=== Section Start ===

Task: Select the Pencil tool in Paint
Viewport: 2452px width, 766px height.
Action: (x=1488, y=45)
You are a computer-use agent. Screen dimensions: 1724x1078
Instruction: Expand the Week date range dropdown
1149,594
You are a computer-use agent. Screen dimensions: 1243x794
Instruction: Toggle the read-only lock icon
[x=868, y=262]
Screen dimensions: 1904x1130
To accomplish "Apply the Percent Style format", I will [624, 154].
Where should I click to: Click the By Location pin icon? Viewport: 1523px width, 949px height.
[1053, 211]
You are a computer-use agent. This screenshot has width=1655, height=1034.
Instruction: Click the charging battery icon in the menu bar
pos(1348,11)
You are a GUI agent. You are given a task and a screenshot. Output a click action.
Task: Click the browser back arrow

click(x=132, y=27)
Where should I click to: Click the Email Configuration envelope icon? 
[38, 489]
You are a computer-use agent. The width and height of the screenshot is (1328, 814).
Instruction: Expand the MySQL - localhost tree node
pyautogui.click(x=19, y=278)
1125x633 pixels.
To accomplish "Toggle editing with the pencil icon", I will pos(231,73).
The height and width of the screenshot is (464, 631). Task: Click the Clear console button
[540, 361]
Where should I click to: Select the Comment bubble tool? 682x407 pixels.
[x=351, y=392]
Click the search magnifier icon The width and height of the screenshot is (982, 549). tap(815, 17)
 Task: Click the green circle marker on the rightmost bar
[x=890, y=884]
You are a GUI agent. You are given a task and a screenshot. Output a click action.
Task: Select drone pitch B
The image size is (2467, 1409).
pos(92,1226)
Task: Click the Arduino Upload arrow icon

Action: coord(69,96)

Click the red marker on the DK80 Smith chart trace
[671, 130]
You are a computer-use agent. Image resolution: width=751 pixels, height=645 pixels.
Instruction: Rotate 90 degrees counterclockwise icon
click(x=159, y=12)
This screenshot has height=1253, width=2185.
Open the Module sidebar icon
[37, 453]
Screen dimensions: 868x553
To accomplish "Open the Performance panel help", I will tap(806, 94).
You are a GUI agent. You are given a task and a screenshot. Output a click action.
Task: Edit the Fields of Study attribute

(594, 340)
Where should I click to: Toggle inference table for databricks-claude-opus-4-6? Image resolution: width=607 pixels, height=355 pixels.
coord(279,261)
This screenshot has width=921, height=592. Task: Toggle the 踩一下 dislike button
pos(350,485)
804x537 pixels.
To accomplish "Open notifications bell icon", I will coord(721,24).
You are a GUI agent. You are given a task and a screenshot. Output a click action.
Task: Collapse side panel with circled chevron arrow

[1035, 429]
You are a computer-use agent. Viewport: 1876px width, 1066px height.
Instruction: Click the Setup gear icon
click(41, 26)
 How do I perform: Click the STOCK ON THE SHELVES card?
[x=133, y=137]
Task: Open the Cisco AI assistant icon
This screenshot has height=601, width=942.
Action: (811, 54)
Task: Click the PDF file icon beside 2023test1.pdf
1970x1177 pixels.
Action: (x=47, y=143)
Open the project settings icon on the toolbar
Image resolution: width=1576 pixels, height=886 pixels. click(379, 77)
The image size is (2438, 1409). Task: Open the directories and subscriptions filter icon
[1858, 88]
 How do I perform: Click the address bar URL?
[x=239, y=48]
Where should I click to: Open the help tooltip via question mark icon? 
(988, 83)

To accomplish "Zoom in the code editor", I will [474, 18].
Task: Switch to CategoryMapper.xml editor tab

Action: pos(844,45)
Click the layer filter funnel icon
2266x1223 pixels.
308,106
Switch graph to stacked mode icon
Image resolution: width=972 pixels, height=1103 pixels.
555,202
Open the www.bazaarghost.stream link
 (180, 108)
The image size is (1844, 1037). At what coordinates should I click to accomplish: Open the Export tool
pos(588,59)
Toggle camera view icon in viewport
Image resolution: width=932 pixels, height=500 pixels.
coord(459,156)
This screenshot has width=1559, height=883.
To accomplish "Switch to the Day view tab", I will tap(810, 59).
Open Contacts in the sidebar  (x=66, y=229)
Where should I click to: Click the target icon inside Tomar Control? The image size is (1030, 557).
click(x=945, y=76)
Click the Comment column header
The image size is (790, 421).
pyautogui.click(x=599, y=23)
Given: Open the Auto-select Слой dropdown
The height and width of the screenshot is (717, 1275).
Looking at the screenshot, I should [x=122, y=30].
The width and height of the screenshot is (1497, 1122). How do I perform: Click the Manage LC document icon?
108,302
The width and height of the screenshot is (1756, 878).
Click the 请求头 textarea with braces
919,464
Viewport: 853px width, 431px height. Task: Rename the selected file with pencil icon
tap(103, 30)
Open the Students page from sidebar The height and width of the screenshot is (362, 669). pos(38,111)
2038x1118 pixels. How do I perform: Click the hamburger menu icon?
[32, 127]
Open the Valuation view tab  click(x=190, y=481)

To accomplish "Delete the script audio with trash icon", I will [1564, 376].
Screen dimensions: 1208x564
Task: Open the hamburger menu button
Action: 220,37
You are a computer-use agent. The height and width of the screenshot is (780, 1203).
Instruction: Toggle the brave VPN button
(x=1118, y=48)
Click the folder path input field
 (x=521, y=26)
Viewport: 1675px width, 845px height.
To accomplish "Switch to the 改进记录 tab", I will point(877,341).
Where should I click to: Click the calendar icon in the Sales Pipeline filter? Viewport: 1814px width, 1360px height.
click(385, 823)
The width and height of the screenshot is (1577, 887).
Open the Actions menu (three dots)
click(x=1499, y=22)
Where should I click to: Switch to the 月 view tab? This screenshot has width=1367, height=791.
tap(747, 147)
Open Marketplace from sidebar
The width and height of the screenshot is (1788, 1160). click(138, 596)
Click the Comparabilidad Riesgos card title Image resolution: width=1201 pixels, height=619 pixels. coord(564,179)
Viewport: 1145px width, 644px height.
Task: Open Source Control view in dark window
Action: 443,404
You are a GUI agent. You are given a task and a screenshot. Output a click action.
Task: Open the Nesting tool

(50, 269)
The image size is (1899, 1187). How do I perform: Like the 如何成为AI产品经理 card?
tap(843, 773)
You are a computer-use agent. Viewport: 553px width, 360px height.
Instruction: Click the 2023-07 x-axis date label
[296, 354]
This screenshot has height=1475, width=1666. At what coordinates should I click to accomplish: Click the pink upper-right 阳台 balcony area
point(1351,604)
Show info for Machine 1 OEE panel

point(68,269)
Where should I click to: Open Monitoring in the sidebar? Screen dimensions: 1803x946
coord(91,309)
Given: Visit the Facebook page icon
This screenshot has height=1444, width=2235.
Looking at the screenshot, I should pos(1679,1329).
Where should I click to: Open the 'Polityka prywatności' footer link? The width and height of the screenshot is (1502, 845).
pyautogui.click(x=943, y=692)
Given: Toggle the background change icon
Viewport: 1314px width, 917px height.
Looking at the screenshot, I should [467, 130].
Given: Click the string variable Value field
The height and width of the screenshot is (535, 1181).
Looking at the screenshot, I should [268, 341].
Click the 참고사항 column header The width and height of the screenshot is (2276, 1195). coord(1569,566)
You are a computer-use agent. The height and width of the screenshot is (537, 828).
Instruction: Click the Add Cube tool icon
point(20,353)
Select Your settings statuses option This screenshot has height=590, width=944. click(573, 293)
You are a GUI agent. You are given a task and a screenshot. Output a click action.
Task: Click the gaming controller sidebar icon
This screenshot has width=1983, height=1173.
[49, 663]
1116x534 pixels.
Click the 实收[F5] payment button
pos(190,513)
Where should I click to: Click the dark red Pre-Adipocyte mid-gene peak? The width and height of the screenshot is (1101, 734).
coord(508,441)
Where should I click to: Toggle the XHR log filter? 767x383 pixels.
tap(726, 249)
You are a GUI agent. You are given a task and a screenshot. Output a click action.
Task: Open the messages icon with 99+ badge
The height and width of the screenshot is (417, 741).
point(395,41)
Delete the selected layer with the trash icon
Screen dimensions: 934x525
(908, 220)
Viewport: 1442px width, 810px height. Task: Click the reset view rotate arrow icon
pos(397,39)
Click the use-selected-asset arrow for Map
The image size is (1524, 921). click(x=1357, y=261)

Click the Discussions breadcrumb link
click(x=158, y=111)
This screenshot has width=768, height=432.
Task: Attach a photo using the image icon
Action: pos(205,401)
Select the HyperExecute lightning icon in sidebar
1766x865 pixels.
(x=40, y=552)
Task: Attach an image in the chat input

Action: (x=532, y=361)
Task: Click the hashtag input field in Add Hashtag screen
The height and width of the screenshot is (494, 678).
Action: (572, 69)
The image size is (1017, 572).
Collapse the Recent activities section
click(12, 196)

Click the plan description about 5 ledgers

=== Section End ===

Work item » In the records above, find each line with the string "page" and list it.

Task result »
Open the Students page from sidebar The height and width of the screenshot is (362, 669). pos(38,111)
Given: Visit the Facebook page icon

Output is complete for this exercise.